Julia Faeth, a 21-year-old junior from New Riegel, Ohio, has been awarded one of 278 Barry M. Goldwater scholarships.

She won a one-year scholarship that will cover tuition, fees, books, and room and board, up to a maximum of $7,500 per year.

Faeth currently is conduction research in the University of Dayton Research Institute's sustainable environmental technologies group to more accurately predict the useable oil content of algae species.

"My career goal is to obtain a Ph.D. in chemical engineering to conduct research in sustainability and teach at the university level," Faeth said.

Faeth is the second Goldwater scholar from the University of Dayton in the last three years.

Congress established the Barry M. Goldwater Scholarship and Excellence in Education Program in 1986 to honor the late Arizona senator.
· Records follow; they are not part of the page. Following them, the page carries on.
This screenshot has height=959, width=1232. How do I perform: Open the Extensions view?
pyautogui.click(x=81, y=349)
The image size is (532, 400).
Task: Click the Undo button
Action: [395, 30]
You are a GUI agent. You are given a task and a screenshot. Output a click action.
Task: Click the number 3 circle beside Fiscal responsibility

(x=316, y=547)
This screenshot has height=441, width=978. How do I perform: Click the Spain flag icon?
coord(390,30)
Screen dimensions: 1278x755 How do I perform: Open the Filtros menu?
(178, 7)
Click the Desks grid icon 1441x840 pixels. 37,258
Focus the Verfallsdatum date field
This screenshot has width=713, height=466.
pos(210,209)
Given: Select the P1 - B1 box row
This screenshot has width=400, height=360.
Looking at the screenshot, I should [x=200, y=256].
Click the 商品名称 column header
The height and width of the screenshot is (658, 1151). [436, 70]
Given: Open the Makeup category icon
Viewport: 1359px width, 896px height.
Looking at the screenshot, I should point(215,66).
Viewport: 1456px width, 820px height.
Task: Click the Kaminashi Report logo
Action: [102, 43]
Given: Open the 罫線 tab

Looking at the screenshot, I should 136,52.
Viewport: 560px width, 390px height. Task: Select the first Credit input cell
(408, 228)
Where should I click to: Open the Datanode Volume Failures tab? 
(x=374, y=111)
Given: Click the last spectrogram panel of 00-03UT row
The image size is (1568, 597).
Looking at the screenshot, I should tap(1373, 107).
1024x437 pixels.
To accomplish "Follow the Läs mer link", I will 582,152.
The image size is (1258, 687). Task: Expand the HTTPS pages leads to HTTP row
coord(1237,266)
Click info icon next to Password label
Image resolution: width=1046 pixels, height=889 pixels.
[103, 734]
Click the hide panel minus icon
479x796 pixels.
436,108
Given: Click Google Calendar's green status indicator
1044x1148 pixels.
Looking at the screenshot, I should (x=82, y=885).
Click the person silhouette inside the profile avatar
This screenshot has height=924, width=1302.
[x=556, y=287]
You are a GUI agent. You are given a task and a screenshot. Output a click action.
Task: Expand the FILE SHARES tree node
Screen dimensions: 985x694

The program's purpose is to provide a continuing source of highly qualified scientists, mathematicians and engineers by awarding scholarships to college students who intend to pursue careers in these fields.

The Goldwater scholarship is the premier undergraduate award of its type in these fields, according to Patricia Hart, director of the University of Dayton's University Honors Program.

Goldwater scholars have gone on to win prestigious Rhodes scholarships, Marshall awards and Churchill scholarships.

This is the second time this academic year the University of Dayton chemical engineering department has been on the national stage.

The National Materials Advisory Board named chemical engineering department chair Charles Browning to its committee on materials needs and research and development strategy for future military and aerospace propulsion systems. Only seven faculty members from the nation's universities serve on the 12-member committee.

According to its Web site, the board is the principal source of objective, independent and informed scientific, technological and policy assessments of materials, processes and applications for use by U.S. industry, government agencies and universities. The board strives to focus on materials and systems issues that have the greatest importance to the nation's security, health and welfare.